Many destinations have been rebuilt, or renamed to entice visitors.
People fish on a pole in Sri Lanka
This is a long tradition of Sri Lankan fishermen. However, after the tsunami since 2004, most of the fishermen have left. Today, the fishing experience on this column only exists to serve visitors.
The balcony of Juliette’s house in Verona, Italy
A place not to be missed in Verona, Italy is the balcony of Juliet Capulet, a famous figure in Shakespeare’s Romeo and Juliet. In fact, this balcony is fake because at the time, the writer Shakespeare never even came here. The only point of contact for this house and the work, is that it is owned by the Cappello family – the family can be the inspiration for the writer to create the Capulets.

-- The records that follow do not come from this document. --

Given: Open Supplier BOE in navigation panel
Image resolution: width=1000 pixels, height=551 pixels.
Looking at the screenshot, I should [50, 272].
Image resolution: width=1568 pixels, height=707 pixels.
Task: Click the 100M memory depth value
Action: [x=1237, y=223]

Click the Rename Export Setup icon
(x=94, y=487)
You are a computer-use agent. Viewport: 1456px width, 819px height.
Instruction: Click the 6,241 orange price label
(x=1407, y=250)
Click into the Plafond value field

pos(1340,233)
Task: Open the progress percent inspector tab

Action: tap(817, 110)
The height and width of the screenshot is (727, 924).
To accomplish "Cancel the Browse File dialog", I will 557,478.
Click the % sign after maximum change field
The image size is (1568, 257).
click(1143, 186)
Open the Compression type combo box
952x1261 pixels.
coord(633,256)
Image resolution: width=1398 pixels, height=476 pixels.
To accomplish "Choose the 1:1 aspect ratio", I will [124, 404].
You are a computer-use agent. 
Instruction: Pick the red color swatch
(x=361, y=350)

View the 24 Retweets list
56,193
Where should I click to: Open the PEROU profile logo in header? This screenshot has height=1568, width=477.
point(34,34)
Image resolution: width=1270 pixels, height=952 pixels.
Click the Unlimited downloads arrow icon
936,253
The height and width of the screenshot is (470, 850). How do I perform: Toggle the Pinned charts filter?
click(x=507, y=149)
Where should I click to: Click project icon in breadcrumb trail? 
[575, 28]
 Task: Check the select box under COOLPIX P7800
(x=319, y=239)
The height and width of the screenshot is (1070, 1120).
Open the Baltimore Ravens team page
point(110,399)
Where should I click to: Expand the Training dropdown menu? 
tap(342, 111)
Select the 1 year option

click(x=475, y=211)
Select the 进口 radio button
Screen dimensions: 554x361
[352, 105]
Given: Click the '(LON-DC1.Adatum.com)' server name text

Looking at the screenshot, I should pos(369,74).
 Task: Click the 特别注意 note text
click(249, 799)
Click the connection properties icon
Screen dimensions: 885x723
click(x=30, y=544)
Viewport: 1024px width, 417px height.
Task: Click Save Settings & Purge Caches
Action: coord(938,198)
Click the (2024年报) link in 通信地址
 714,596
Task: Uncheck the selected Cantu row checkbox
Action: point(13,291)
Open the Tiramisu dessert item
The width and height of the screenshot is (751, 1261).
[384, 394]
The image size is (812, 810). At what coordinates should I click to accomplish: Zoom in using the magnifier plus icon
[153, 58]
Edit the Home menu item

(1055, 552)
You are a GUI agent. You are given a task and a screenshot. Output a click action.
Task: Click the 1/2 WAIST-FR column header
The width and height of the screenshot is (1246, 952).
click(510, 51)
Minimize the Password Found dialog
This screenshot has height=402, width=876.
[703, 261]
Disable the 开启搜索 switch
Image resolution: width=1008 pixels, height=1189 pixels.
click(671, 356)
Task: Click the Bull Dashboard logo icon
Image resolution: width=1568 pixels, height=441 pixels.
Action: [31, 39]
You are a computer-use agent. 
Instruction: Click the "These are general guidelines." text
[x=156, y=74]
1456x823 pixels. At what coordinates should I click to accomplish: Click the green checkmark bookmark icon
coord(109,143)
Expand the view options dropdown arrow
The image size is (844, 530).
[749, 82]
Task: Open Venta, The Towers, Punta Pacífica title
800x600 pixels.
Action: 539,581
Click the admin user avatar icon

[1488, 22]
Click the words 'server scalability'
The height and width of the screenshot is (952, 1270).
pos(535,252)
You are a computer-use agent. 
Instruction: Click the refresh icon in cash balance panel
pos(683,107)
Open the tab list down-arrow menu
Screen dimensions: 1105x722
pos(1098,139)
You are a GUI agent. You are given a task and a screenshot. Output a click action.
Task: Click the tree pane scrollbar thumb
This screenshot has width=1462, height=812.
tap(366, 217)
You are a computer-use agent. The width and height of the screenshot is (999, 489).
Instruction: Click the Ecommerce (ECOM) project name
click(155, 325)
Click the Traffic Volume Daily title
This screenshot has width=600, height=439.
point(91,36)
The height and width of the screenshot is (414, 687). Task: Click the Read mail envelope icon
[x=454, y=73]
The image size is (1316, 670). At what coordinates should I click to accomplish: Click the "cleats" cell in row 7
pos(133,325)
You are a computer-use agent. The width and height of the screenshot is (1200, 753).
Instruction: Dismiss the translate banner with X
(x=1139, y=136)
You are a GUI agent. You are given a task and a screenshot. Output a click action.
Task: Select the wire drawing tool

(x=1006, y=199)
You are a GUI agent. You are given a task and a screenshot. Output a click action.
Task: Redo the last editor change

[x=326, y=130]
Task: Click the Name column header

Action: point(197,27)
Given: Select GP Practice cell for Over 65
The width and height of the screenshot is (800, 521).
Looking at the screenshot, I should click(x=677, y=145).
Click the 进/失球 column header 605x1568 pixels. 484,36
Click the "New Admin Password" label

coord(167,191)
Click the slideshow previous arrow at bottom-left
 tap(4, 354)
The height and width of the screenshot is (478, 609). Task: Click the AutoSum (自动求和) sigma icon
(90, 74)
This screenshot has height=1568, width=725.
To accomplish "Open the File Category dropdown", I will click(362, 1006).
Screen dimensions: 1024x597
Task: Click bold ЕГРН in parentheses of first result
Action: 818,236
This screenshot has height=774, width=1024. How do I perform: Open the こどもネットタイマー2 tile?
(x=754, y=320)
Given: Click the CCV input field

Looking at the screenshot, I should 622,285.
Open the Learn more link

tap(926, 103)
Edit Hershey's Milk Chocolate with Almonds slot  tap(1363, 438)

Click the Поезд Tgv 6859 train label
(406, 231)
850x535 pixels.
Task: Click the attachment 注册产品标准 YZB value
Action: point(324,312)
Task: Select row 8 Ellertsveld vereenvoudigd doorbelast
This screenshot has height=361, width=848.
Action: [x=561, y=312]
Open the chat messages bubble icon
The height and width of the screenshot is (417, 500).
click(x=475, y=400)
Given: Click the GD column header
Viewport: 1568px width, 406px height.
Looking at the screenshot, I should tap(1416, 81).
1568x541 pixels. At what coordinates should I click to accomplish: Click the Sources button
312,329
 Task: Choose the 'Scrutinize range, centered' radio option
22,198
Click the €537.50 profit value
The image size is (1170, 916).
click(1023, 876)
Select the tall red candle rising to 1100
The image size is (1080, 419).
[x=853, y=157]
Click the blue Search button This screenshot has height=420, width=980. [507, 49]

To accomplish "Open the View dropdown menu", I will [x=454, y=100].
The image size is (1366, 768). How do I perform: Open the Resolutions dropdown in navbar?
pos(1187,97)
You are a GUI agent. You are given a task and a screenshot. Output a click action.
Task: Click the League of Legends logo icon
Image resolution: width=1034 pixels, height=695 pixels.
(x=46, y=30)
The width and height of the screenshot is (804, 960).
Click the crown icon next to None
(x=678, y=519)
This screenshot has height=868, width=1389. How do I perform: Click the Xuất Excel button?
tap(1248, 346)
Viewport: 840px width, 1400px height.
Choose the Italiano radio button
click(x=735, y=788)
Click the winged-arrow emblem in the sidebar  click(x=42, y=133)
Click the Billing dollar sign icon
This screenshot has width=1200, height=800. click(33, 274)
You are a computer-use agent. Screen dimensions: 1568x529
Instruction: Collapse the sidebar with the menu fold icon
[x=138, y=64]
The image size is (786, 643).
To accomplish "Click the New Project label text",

House No. 221B, Barker Street, London, England
The stories about the detective Sherlock Holmes and his house at 221B Barker Street, London are clearly fiction. However, this still does not prevent millions of tourists from flocking here to visit.
In fact, there is no house number 221B, but only a museum related to this famous person is located between number 241 and 237 of Barker Street.
Checkpoint Charlie, Berlin, Germany
The checkpoint of Charlie actually existed during the Cold War, marking the separation of East and West Berlin. But today, the checkpoint that became this popular tourist attraction is fake. Its true version was removed in 1990, while the “true version” is located in the Allied museum in Dahlem.
Bran castle, Romania
Millions of tourists flocked to visit Bran Castle in Romania, believing that this is where the writer Bram Stoker was inspired to write the famous Dracula novel. However, the author has never been to this castle, nor has he ever been to Romania.
Parthenon temple in Athens, Greece
One of Athens’s most popular attractions is the Parthenon, the place of worship for the goddess Athena. In fact, this temple was built in 483 BC and destroyed in 1687.
Today, what visitors visit is only a version rebuilt by the government. However, you can still find the original stone pillars in the British Museum.